Barkeepers Friend is a mild abrasive and chemical cleaner that will keep the pan clean as a whistle.

This cleanliness is not for pretty but for practical. A clean, residue free cooking surface is essential to stick-free searing.

Also, when you're finished cooking, deglazing the hot pan with water (if you're not making a pan sauce), is the easiest way to get the residue off.

Also, Dawn Power Dissolver, a spray liquid, is great for removing burned on oil and other hard to remove stuff.


----------



## Michelemarie (Mar 22, 2006)

Andy M. said:
			
		

> The pan should shine like new when clean and dry. Don't use steel wool pads (SOS) they will scratch the surface.
> 
> Barkeepers Friend is a mild abrasive and chemical cleaner that will keep the pan clean as a whistle.
> 
> ...


 
Andy M - deglaze the hot pan with water? I didn't know that - obviously I do this on the cooktop? Just add hot tap water?


----------



## Andy M. (Mar 22, 2006)

Michelemarie said:
			
		

> Andy M - deglaze the hot pan with water? I didn't know that - obviously I do this on the cooktop? Just add hot tap water?


 
At the end of the cooking process when you have a hot pan and cooked meat, you take the meat out of the pan and you're left with a hot pan with stuff stuck on the bottom.  If you cover the bottom with tap water and scrape the pan while it's still on the burner.  Most of the crud will lift right off and you can deal with the edges.

Of course, you can make a pan sauce by deglazing the pan with wine or broth.  That way you get a clean pan and a tasty sauce.


----------



## advoca (Mar 23, 2006)

I have found by experience to use stanless steel for saucepans but not to use stainless steel for frying pans (Nowadays I always teflon coated frypans or skillets).

I cannot explain why ss fry pans stain so easily and are so difficult to clean. Yet saucpans stay reasonably unstained and are easy to clean with special ss powder. I think it is something to do with their shape for the gas burner flames do not creep up the sides of a saucepan.

But that is my experience.


----------



## GB (Mar 23, 2006)

Like Andy said, stay away from SOS pads and steel wool. It will scratch the surface and that can contribute to food sticking when you don't want it to. 

Don't worry about discoloration. That only means that you are using your pans. It is a good thing.

Barkeepers Frriend is a great product.

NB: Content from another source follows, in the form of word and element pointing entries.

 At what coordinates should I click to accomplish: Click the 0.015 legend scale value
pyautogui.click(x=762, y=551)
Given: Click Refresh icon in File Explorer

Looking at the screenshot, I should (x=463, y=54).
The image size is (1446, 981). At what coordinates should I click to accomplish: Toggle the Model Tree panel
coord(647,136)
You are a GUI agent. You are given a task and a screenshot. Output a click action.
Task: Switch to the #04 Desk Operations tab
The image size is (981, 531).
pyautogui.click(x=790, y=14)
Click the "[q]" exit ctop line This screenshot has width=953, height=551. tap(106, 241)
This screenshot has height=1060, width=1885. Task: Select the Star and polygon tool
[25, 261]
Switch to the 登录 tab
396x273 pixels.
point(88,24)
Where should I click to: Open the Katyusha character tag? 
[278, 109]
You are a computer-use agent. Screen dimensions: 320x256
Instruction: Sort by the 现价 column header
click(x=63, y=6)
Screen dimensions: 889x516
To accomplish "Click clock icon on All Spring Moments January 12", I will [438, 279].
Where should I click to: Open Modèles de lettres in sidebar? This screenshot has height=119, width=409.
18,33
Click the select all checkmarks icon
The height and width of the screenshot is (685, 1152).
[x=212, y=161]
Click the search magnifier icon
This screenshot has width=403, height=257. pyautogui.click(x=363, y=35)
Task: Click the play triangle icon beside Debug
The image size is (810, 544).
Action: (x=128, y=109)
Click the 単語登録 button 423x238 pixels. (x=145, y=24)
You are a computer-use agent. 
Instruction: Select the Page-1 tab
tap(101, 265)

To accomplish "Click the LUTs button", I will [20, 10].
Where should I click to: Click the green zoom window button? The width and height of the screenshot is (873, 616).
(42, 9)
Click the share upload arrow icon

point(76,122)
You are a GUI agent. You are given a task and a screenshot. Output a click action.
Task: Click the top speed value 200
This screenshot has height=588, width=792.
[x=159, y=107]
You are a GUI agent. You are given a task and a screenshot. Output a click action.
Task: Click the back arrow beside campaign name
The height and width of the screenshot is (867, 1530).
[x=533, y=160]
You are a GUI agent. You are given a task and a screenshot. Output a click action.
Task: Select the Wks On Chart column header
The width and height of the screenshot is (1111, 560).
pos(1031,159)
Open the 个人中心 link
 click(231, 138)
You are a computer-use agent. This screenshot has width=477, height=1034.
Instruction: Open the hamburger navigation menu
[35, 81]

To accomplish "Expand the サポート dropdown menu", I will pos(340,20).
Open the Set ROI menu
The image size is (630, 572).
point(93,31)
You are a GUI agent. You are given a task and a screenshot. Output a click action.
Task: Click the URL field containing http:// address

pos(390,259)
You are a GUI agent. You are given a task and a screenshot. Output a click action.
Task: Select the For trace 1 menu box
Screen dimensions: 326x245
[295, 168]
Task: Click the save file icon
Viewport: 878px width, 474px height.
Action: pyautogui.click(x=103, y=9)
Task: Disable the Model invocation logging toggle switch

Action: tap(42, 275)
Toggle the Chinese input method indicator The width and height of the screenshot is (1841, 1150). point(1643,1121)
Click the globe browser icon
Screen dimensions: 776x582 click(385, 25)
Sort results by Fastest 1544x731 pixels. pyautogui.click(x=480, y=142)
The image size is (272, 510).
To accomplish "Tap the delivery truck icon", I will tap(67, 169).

I use the deglazing method to start then I use regular dish soap and if that does not get it clean then a little BF will do the job.


----------



## Robo410 (Mar 23, 2006)

NO steel wool.  Barkeepers friend, Bon Ami, or a stainless cleaner such as revere copper/stainless creme work great at removing those cooking marks.


----------



## Mylegsbig (Mar 23, 2006)

as always great info here thanks a bunch.


----------



## jennyema (Mar 23, 2006)

Big,

Put $25 bucks aside and buy a Lodge cast iron skillet sometime soon!!

And BK Friend!


----------



## GB (Mar 23, 2006)

jennyema said:
			
		

> Big,
> 
> Put $25 bucks aside and buy a Lodge cast iron skillet sometime soon!!
> 
> And BK Friend!


And a potholder


----------



## Run_Out (Mar 23, 2006)

I clean my SS with hot soapy water, rinse, dry and then cover the bottom with a little white vinegar. After it sets a few minutes it will remove any dried bits of stuff and any stains...

Later


----------